(GOAL OF THE EXERCISE)
Retype the lines below without any change, beginning with the first line and stopping after the line that contains "(x=718, y=19)".

• • • •

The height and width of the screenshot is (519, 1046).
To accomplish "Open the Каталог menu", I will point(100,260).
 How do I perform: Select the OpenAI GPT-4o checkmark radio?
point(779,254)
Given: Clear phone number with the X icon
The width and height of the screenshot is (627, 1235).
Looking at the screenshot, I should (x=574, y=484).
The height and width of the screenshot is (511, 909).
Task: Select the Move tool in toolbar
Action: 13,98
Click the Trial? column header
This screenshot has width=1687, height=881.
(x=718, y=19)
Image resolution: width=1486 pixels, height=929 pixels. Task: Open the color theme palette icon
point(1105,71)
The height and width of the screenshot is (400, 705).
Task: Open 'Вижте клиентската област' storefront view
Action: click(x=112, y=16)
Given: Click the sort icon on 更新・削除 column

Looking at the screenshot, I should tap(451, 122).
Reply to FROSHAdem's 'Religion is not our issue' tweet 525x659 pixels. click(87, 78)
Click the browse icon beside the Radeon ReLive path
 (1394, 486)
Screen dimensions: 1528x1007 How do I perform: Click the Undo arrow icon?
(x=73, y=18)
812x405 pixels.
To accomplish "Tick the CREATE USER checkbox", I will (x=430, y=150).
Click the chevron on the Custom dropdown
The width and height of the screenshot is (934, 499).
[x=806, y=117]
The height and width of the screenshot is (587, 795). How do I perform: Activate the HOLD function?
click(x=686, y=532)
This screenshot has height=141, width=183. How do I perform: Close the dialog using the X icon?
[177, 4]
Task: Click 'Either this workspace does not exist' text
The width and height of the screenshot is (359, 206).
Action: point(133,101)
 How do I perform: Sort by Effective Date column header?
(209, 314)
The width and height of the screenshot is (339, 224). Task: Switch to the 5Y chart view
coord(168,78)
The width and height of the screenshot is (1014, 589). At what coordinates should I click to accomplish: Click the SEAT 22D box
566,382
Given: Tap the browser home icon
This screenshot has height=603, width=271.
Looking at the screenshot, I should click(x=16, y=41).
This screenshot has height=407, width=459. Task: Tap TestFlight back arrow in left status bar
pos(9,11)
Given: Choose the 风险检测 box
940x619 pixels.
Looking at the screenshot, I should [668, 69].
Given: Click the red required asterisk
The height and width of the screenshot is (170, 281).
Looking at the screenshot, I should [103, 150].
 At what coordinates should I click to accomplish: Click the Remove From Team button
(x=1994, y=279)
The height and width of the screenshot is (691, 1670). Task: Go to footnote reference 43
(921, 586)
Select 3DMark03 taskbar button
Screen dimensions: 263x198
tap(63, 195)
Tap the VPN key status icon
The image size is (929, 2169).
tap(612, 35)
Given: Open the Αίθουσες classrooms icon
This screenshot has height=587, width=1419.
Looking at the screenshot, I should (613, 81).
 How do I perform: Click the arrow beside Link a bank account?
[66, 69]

• • • •

(COMPLETED TASK)
The height and width of the screenshot is (519, 1046).
To accomplish "Open the Каталог menu", I will point(100,260).
 How do I perform: Select the OpenAI GPT-4o checkmark radio?
point(779,254)
Given: Clear phone number with the X icon
The width and height of the screenshot is (627, 1235).
Looking at the screenshot, I should (x=574, y=484).
The height and width of the screenshot is (511, 909).
Task: Select the Move tool in toolbar
Action: 13,98
Click the Trial? column header
This screenshot has width=1687, height=881.
(x=718, y=19)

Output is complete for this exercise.